Lista de tareas =>
A. Copia todas las citas que aparecen entre comillas latinas (« ») en el texto sobre Kafka, una por línea.
B. Según el texto sobre Kafka, ¿qué le impone a Kafka la separación y la exigencia de soledad?

Texto dado =>

Lo que nos choca en esta reflexión es que parece autorizar la triquiñuela en el arte. ¿Por qué describir como un hecho injusto lo que él mismo es capaz de acoger contento? ¿Por qué, contento con ella, nos hace a la muerte terrible? Esto da al texto una ligereza cruel. El arte tal vez exija jugar con la muerte, tal vez introduzca un juego, un poco de juego, allí donde ya no hay recurso ni dominio. Mas ¿qué significa ese juego? «El arte vuela en torno a la verdad, con la intención decidida de no quemarse en ella». Aquí, vuela en torno a la muerte, no se quema en ella, pero hace sensible la quemadura y es lo que quema y lo que conmueve fría y mentirosamente. Perspectiva esta que bastaría para condenar el arte. Sin embargo, para ser justos con la observación de Kafka, también es preciso comprenderla de otro modo. A sus ojos, morir contento no es una actitud buena en sí, pues, antes que nada, lo que expresa es el descontento por la vida, la exclusión de la dicha de vivir, esa dicha que hay que desear y amar antes que nada. «La aptitud para morir contento» significa que la relación con el mundo normal ya está rota: en cierto modo Kafka ya está muerto, ello se le da como se le dio el exilio y ese don está ligado al de escribir. Como es natural, el hecho de hallarse exilado de las posibilidades normales, por ello mismo, no da dominio sobre la posibilidad extrema; el hecho de ser privado de la vida no garantiza la posesión feliz de la muerte, sólo hace a la muerte contenta de una manera negativa (se está contento de terminar con el descontento por la vida). De ahí la insuficiencia y el carácter superficial de la observación. Mas, precisamente, ese mismo año y en dos ocasiones, Kafka escribe en su Diario: «No me aparto de los hombres para vivir en paz, sino para poder morir en paz». Esa separación, esa exigencia de soledad le es impuesta por su trabajo. «Si no me salvo en un trabajo, estoy perdido. ¿Lo sé tan claramente como es? No me entierro ante los seres porque quiera vivir apaciblemente, sino porque quiero perecer en paz». Ese trabajo es escribir. Se retira del mundo para escribir y escribe para morir en paz. Ahora, la muerte, la muerte contenta es el salario del arte, es la meta y la justificación de la escritura. Escribir para morir en paz. Sí, pero ¿cómo escribir? Conocemos la respuesta: sólo se puede escribir si se es apto para morir contento. La contradicción nos devuelve a la profundidad de la experiencia.

Extracto de datos =>

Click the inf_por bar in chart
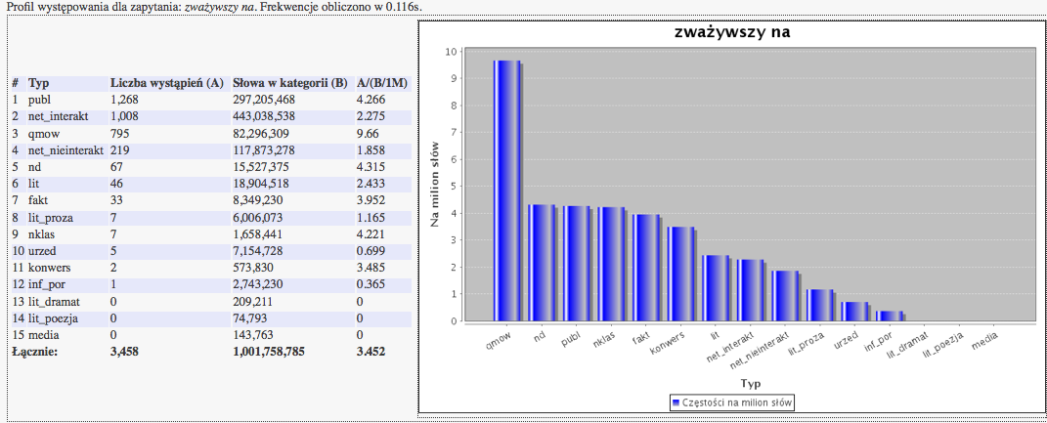This screenshot has height=423, width=1047. [890, 316]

Respuestas =>
A.
«El arte vuela en torno a la verdad, con la intención decidida de no quemarse en ella»
«La aptitud para morir contento»
«No me aparto de los hombres para vivir en paz, sino para poder morir en paz»
«Si no me salvo en un trabajo, estoy perdido. ¿Lo sé tan claramente como es? No me entierro ante los seres porque quiera vivir apaciblemente, sino porque quiero perecer en paz»

B. Su trabajo, que es escribir.